Fixing Fractures on a Global Scale
A third of all global deaths stem from conditions as common as bone fractures, according to an estimate by the Lancet Commission on Global Surgery.
Two organizations, Science Care and SIGN, have partnered up to do something about the unnecessary deaths that result from untreated or ill-treated bone fractures.
Science Care operates the largest whole-body donation program in the world and Fracture Care International (SIGN) partners with low-resource hospitals worldwide to provide care and support for patients with broken bones in locations with limited access to medical care.
In an attempt to improve orthopedic education, SIGN produces the IM nails and screws needed to treat fractures and then trains doctors in developing countries on how to implant them. Science Care then steps in.
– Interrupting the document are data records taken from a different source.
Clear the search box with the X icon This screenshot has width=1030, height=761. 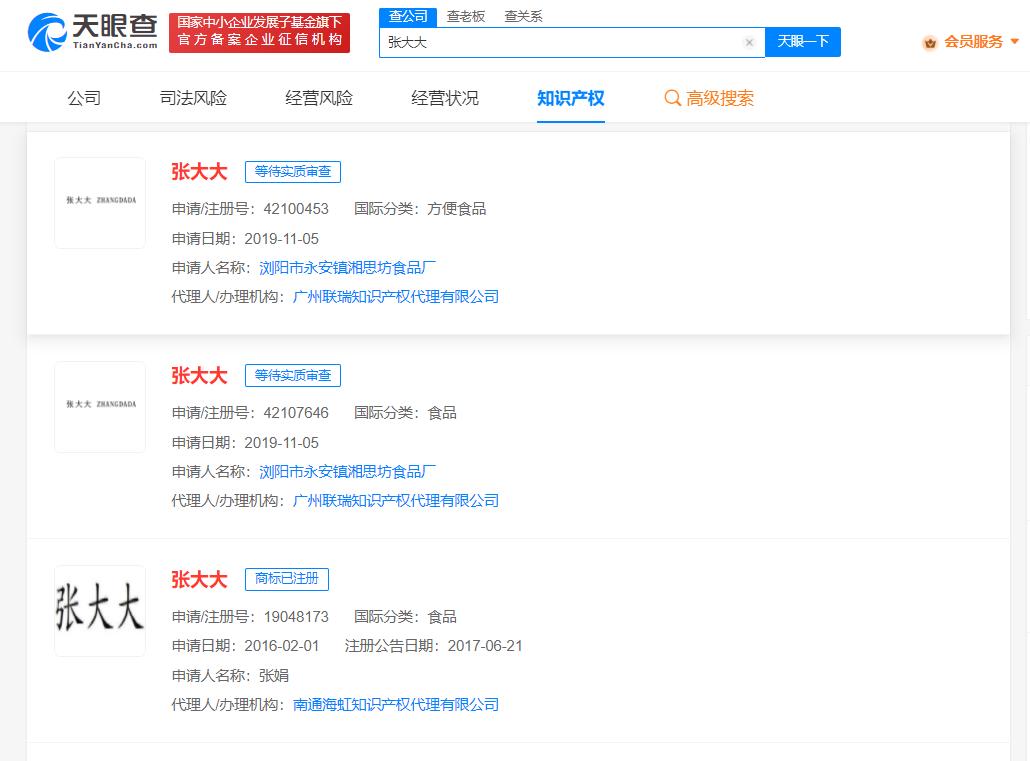[x=749, y=42]
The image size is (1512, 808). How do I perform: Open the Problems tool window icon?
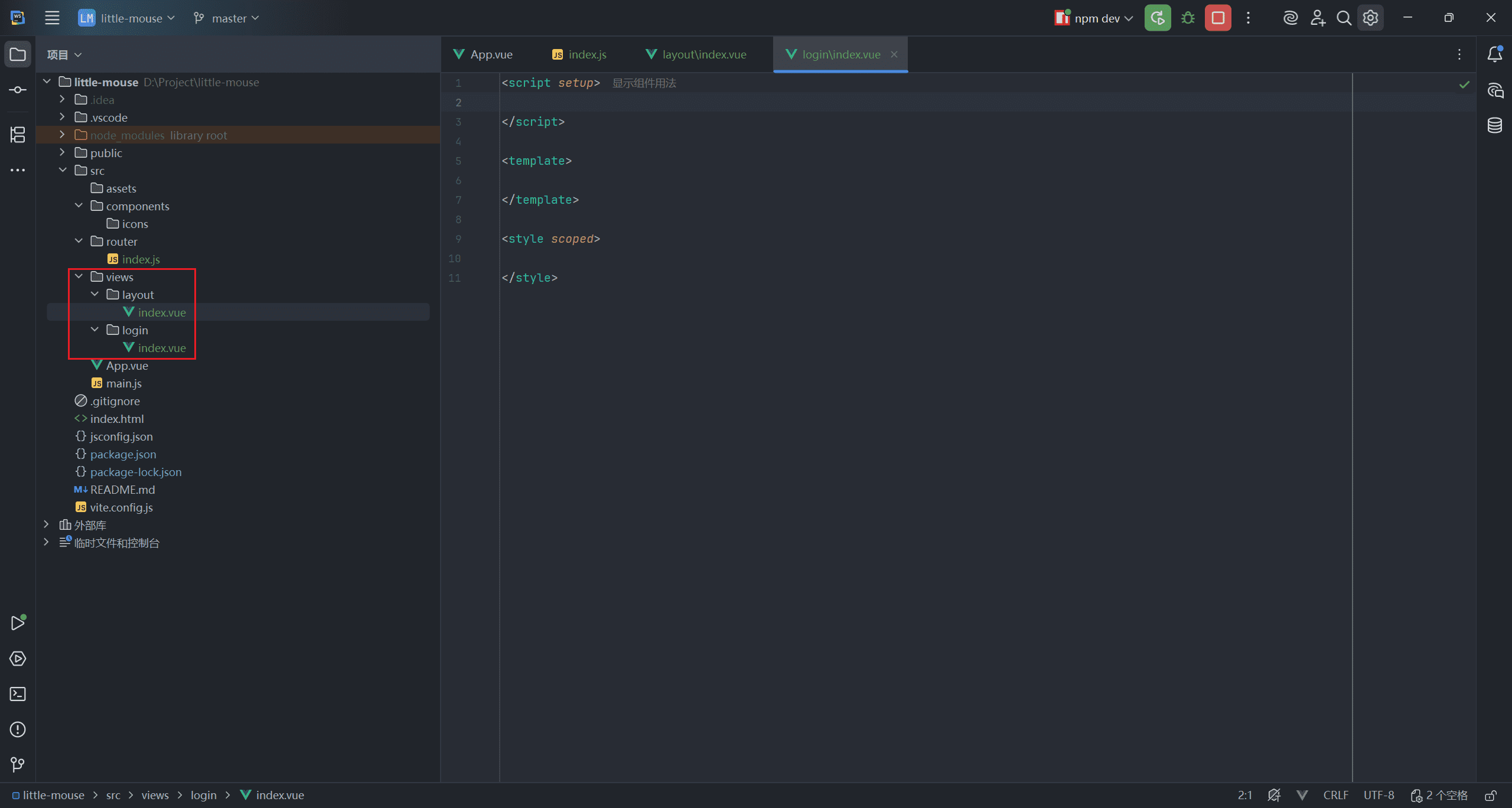coord(18,729)
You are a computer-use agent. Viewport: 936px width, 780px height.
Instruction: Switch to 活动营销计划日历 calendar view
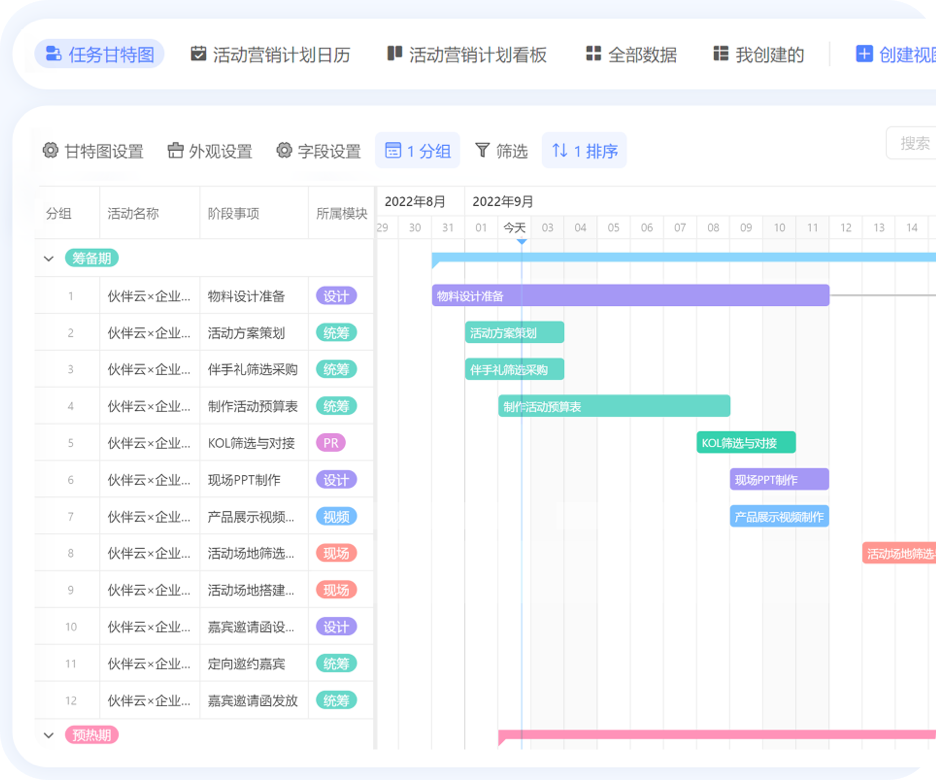pos(270,55)
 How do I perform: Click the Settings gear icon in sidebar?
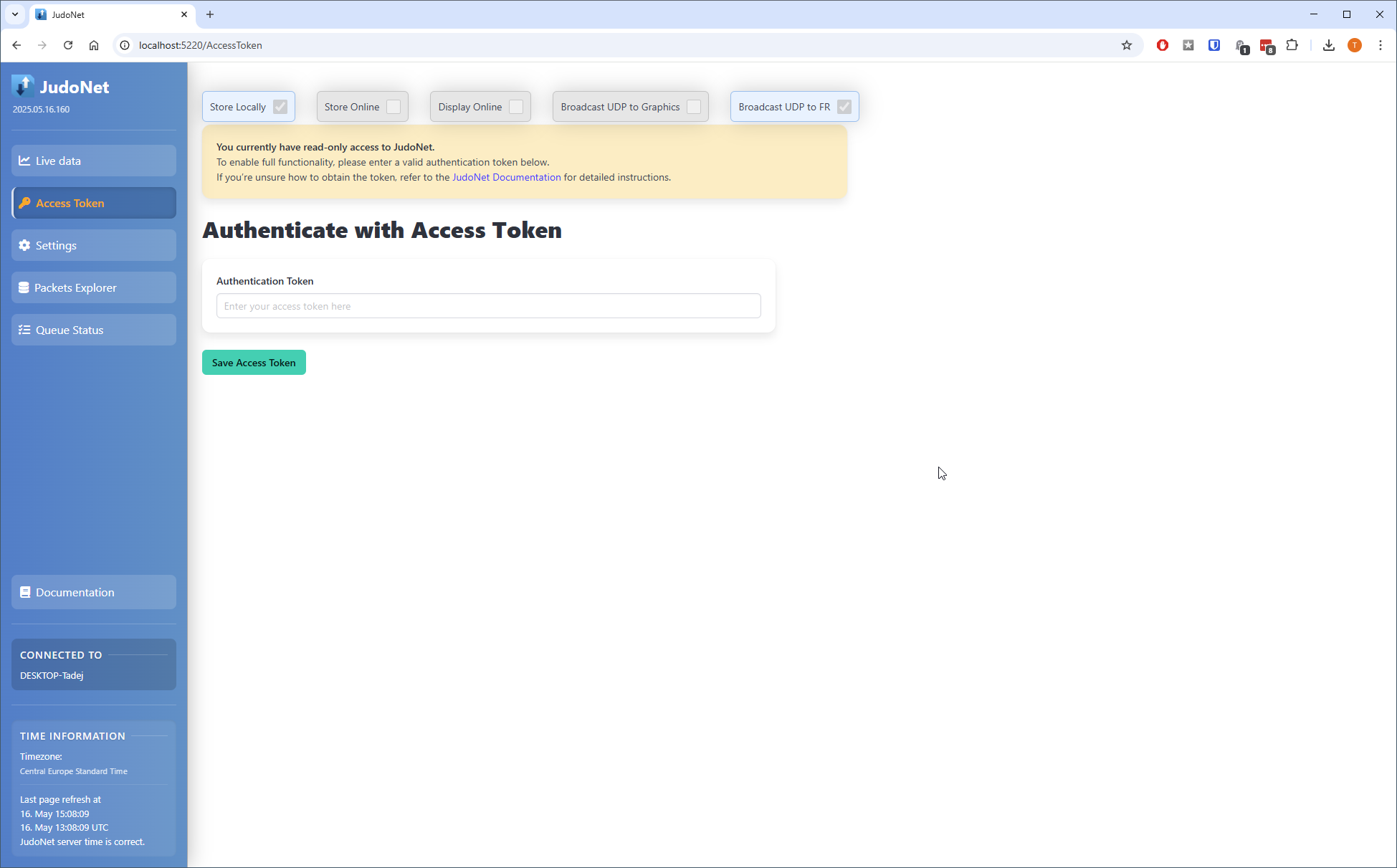pos(24,245)
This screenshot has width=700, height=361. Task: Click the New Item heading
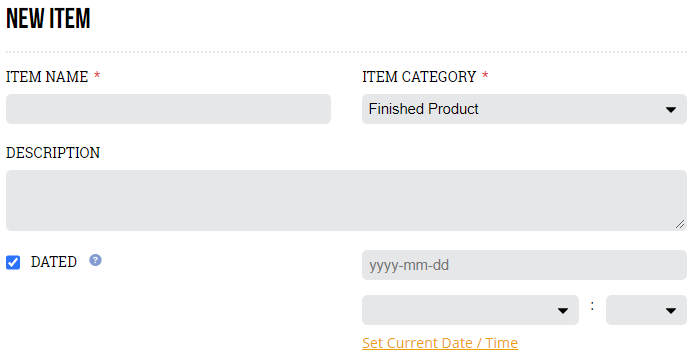point(48,19)
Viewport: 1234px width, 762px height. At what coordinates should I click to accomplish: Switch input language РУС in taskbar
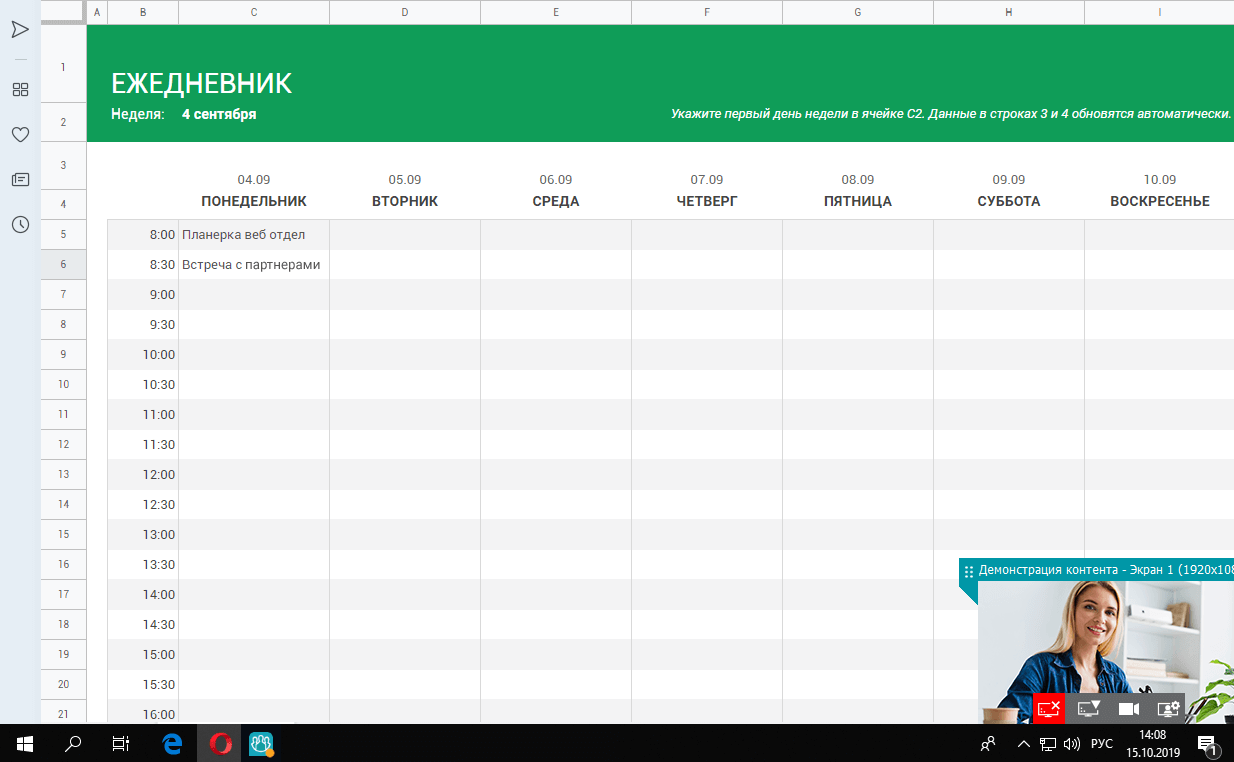point(1101,743)

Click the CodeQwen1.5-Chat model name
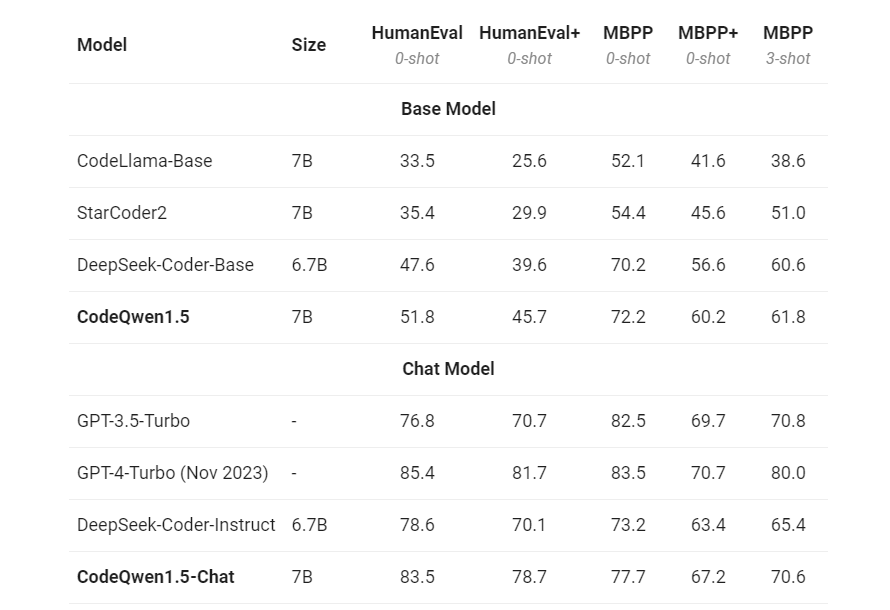[x=155, y=577]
“We’re committed to providing surgeons around the world with the training they need through whole body donation,” said Brad O’Connell, chief executive officer and program director at Science Care. “There is no greater example of this than through our work with SIGN Fracture Care. Together, we work toward advancing global human health and health care equality throughout the world.”
Science Care has helped tens of thousands of families work through the difficult process of donating their loved one’s remains to medical research and discovery.
Science Care works with the world’s top universities, government agencies, corporate and private medical institutions to advance physician training, contribute to critical medical research, and help in the development of leading-edge prescription drug therapies and medical device breakthroughs.
“Our programs have helped improve every aspect of human health, and we have supported the development of radical technologies, therapies, and discoveries,” say company officials.